▸ TASK TO COMPLETE
Report every line of the records beneath this task that holds the string "computer".

------------------------------------

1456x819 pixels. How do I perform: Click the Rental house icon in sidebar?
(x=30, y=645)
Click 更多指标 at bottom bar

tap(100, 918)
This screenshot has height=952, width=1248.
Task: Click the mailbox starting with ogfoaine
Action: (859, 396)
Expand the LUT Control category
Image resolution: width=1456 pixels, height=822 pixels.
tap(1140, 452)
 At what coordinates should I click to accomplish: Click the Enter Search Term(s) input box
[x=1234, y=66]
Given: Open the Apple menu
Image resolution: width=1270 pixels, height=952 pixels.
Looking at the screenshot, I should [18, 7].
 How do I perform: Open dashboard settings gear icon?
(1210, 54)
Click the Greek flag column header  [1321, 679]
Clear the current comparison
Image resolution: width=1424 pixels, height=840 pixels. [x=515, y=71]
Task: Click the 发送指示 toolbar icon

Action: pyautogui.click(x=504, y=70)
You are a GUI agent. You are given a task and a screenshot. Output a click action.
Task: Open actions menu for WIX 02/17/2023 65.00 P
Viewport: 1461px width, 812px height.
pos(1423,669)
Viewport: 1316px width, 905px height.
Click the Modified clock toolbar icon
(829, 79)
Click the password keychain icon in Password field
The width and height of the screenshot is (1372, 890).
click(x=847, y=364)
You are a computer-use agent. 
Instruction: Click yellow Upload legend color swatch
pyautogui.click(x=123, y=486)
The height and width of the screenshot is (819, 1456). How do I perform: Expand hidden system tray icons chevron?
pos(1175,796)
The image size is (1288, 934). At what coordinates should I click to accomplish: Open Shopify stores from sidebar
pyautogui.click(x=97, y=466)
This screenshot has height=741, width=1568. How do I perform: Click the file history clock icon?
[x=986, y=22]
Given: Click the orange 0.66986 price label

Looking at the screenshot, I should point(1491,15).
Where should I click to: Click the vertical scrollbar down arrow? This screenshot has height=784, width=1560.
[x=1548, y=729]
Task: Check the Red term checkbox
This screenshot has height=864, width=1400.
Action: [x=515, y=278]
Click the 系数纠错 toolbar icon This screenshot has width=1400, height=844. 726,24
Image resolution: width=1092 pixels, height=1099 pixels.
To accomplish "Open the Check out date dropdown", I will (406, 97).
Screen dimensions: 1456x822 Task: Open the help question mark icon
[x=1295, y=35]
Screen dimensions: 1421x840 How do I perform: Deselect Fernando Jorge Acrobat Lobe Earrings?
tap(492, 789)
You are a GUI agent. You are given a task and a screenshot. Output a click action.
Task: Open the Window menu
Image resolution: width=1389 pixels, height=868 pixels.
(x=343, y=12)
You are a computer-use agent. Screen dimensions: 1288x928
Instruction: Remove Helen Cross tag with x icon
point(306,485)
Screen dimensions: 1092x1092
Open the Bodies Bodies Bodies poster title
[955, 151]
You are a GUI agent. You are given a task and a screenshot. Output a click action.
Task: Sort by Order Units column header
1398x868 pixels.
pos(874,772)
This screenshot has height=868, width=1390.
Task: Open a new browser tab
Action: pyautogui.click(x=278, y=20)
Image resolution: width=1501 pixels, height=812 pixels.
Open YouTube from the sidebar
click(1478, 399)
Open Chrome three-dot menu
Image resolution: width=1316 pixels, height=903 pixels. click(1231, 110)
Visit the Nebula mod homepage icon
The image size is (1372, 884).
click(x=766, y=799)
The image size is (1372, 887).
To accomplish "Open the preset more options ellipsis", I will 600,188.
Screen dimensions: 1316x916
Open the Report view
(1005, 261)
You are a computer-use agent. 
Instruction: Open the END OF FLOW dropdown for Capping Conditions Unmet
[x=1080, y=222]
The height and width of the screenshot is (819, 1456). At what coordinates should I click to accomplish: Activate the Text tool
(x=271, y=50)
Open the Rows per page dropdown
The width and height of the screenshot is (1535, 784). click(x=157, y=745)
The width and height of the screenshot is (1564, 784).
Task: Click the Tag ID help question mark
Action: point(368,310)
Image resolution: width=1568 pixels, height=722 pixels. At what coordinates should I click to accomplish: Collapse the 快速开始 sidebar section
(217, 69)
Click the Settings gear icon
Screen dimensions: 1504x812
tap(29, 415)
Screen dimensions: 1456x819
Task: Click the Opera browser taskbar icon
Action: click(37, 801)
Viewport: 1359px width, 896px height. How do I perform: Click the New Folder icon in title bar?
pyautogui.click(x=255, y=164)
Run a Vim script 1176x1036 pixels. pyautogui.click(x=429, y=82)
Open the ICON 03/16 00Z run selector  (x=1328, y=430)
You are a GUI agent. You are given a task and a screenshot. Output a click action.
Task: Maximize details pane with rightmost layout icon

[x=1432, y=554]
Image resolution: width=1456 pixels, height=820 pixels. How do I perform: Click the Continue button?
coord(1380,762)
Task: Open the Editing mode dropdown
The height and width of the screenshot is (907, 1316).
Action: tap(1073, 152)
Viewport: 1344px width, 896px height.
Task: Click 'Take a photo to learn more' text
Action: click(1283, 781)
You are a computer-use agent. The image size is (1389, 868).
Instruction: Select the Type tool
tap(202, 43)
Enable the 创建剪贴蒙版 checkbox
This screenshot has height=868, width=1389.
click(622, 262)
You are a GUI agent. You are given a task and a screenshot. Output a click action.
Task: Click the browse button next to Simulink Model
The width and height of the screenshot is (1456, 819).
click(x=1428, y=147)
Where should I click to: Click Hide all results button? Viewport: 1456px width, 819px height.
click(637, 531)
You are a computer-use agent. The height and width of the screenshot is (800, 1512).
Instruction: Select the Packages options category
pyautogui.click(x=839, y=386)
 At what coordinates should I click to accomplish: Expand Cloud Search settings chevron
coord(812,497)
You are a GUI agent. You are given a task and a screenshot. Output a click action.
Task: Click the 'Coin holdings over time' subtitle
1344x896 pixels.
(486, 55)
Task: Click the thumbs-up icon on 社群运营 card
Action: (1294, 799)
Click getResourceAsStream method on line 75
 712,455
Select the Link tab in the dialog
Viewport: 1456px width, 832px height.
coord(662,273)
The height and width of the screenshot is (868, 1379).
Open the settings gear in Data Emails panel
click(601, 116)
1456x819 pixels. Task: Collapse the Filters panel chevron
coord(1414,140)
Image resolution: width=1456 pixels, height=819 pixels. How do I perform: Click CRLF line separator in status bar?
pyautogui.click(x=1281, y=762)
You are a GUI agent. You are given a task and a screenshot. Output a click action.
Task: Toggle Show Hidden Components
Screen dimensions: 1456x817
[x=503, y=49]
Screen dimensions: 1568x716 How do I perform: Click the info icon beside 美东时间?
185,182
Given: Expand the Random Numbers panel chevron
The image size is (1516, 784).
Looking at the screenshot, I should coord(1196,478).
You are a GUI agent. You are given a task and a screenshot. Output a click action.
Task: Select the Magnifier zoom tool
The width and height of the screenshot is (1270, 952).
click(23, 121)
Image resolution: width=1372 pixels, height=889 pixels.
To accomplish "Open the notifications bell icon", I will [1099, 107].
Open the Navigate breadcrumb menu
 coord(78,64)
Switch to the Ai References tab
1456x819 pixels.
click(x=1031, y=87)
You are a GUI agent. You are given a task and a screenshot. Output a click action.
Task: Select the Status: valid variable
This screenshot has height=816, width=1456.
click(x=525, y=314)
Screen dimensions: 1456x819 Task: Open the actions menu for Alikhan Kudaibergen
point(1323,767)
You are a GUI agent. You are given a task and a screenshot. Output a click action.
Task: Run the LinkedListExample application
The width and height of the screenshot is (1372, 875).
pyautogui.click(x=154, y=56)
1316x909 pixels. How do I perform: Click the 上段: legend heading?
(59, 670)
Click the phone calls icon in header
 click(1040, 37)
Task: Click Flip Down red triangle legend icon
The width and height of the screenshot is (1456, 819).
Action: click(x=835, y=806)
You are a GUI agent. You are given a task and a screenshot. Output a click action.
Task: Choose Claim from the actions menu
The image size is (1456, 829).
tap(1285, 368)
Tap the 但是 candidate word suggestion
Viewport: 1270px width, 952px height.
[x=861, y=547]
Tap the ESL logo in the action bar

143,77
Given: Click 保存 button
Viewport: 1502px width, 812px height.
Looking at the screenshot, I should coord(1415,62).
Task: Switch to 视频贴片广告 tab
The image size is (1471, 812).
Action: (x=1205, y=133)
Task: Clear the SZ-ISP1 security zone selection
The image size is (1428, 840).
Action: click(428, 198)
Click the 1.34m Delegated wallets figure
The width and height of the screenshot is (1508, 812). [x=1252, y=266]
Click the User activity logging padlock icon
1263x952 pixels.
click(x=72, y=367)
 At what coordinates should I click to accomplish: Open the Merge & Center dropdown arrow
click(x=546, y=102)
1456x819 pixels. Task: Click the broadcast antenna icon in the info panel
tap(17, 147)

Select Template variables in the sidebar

------------------------------------

▸ TASK OUTPUT
You are a computer-use agent. 
You are a computer-use agent. Screen dimensions: 1288x928
You are a computer-use agent. 
You are a computer-use agent. The image size is (1389, 868).
You are a computer-use agent. The height and width of the screenshot is (800, 1512).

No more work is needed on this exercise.